Watch: A controversial dismissal in Australia’s Sheffield Shield, with Baxter Holt given out caught by Marnus Labuschagne despite an apparent fumble, has sparked a debate over the ‘fair catch’ law in cricket.
The wicket brought to a close New South Wales’ innings against Queensland. Holt aimed a big shot at legspinner Mitchell Swepson, but only succeeded in skying a chance to Labuschagne, running backwards from the in-field. The Aussie Test No.3 gathered the ball before stumbling slightly, with the ball released tamely behind him as he did so.
Labuschagne didn’t look overly concerned about the legality of the catch, but nor did he celebrate hugely. Nevertheless, the umpires gave Holt out, and the innings came to a close.
The incident sparked significant debate on social media. Some felt that Labuschagne had held onto the ball for long enough, and released the ball deliberately.
Others cited Law 33.3, which states that “The act of making a catch shall start from the time when the ball first comes into contact with a fielder’s person and shall end when a fielder obtains complete control over both the ball and his/her own movement.” They wondered whether, with Labuschagne still stumbling, he could truly be claimed to be in “complete control over… his own movement” even if he did mean to release the ball when he did.

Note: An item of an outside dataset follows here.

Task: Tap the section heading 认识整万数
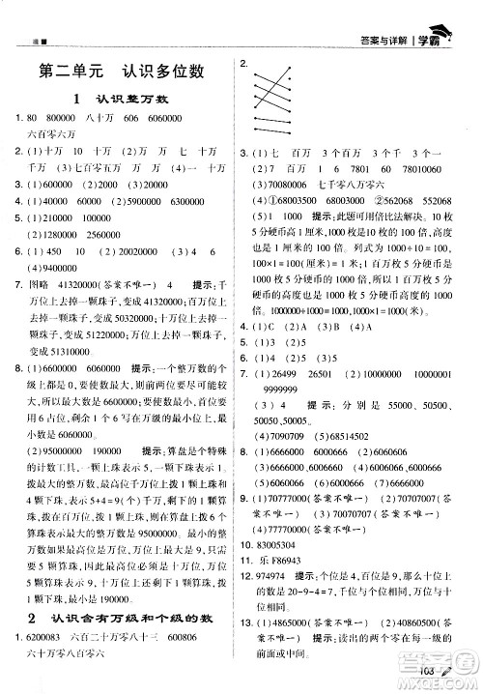point(130,99)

He needed to clearly have controll of the ball and his body. He's not even close to being in control of both at any point.

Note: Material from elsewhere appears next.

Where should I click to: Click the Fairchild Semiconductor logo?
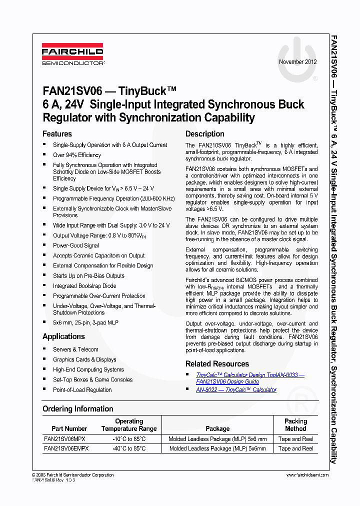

— Michael Wagener (@Mykuhl) April 4, 2021
Others cited a similar, famous incident in the 1999 World Cup, when Herschelle Gibbs was deemed to have dropped Steve Waugh after fluffing his attempt to throw the ball up in celebration.
Gibbs dropped the world cup
— Girish (@nirvana_76) April 4, 2021
A Wisden Cricket Twitter poll, still active at the time of writing, showed most observers favouring a ‘not out’ decision.
— Wisden (@WisdenCricket) April 4, 2021
For his part, Labuschagne seemed unfazed, reaching stumps 81 not out.